Lost Village Festival pt. 2

‘Mate, if you’re out your arse, the last thing you wanna do is grab another beer from a clown, aint it!?’ Yeah, he’s right. It was quite odd, it sort of fit with the weirdness but also seemed anomalistic. Keep straight and you finally make it to the Lake of Tranquility. Lost Village must be one of the only festivals in the UK to be able to boast such a feature. Admittedly, it was really lovely to eat your food there, but in reality it was rarely used by us – we just wanted to see the music, and if we weren’t there, we were usually at our own camp drinking our own drinks. Had the lake not been in the arena I’m sure it would have had far more use.

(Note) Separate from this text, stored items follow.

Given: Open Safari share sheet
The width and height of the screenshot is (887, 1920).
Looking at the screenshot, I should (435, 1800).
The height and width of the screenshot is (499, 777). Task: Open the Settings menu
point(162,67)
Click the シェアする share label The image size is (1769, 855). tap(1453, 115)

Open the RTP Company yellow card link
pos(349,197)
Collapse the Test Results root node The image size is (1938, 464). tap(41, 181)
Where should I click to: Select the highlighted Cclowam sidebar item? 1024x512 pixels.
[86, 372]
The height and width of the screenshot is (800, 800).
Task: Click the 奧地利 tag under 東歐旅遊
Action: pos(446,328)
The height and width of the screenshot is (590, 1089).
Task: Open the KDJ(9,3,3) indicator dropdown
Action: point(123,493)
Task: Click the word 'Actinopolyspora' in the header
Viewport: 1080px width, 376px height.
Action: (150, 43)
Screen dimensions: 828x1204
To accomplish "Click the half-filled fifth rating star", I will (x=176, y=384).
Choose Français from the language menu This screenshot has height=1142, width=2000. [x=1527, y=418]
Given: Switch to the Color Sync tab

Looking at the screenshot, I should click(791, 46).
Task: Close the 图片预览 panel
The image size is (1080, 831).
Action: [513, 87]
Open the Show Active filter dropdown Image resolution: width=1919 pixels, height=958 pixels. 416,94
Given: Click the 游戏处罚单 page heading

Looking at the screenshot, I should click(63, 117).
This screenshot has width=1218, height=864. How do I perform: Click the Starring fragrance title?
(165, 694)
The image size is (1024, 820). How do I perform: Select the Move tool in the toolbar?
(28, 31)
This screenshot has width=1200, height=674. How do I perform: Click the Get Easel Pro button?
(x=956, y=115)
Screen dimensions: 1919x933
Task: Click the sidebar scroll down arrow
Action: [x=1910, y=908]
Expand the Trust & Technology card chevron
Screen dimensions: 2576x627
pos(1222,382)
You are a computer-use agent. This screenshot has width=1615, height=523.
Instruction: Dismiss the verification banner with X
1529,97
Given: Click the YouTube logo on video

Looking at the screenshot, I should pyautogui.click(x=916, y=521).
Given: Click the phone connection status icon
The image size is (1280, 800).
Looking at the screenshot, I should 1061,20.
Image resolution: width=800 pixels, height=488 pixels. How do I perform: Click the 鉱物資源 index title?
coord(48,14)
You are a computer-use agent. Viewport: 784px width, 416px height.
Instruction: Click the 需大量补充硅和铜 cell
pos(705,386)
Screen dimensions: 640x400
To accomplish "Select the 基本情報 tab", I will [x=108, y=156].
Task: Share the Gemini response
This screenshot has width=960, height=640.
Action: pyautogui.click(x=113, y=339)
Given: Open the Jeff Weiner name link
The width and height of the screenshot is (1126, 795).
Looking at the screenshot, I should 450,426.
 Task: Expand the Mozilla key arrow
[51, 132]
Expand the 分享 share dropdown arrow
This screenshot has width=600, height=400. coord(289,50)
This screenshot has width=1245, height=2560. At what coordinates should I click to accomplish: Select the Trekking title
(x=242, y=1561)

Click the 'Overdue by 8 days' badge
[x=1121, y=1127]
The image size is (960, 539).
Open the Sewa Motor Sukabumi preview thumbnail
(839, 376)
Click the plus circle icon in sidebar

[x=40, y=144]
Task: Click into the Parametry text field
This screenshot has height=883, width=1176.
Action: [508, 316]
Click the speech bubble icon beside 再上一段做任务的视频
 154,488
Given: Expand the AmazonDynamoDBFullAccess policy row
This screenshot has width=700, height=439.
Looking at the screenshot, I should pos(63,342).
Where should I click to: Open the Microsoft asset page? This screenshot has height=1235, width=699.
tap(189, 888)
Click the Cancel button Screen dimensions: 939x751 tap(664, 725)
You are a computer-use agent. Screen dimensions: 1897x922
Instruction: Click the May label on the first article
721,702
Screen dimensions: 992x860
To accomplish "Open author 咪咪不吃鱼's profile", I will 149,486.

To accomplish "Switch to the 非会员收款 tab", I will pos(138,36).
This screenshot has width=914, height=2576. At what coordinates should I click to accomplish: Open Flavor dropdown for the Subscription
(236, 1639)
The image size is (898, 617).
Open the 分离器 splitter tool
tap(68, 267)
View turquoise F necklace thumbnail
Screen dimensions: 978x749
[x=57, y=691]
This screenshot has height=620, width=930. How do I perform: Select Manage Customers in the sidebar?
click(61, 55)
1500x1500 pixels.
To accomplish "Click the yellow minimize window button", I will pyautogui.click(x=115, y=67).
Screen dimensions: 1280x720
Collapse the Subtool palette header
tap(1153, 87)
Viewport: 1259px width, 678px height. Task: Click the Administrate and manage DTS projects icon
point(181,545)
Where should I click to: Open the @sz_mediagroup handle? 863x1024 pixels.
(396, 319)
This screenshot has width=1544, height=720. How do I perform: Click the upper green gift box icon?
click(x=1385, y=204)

The other stages were deep in the woods where the actors were far more prevalent, though still rather disappointingly sparse. These included the Forgotten Cabin, where Optimo played a brilliantly eclectic mix, somehow managing to mix Madonna and Bob Marley into techno and acid bangers. Elsewhere was the secret set stage, which seemed to only come alive when Dan Shake played on the Sunday. I wasn’t able to get in due to the queue being so long but by the sounds of it he played a wicked set. Then you had the Abandoned Chapel, which was exactly how it sounds. This was the most consistent stage for sound, and once we realised this we spent a lot more time here.


Gerd Janson’s set was allowed to exercise to its full capacity due to the sound system hitting home throughout its entirety, which is something that could not be said for many of the sets over the weekend. The most glaring flaw of the festival was that, at times that seemed completely random, the sound system would turn down far too significantly. When we should have been pulling skank faces at the bass kicking in at Mall Grab’s, Denis Sulta’s and Hunee’s sets, we were instead left deflated and confused, hearing people’s conversations, struggling to even hear the mid range of a song – it really was something that tarnished the weekend. At times, the main thing that was lost at Lost Village was the sound (I thought of that as soon as it happened, and I’m still proud of it). It rendered all of Lost Village’s idiosyncrasies – the actors, the fact it’s in a forest, the lake, the lovely food – as gimmicky: at a music festival, sound should take priority.


That’s not to say that all of those things were not great additions; they really made the festival unique. But it was clear to see that whilst it has amazing potential, Lost Village is still in its teething process - it’s just a shame we’re the ones who suffer. I’m sure it’s something that they will work on, and I would be far too hasty to dismiss Lost Village. It doesn’t change the fact that I had a brilliant weekend.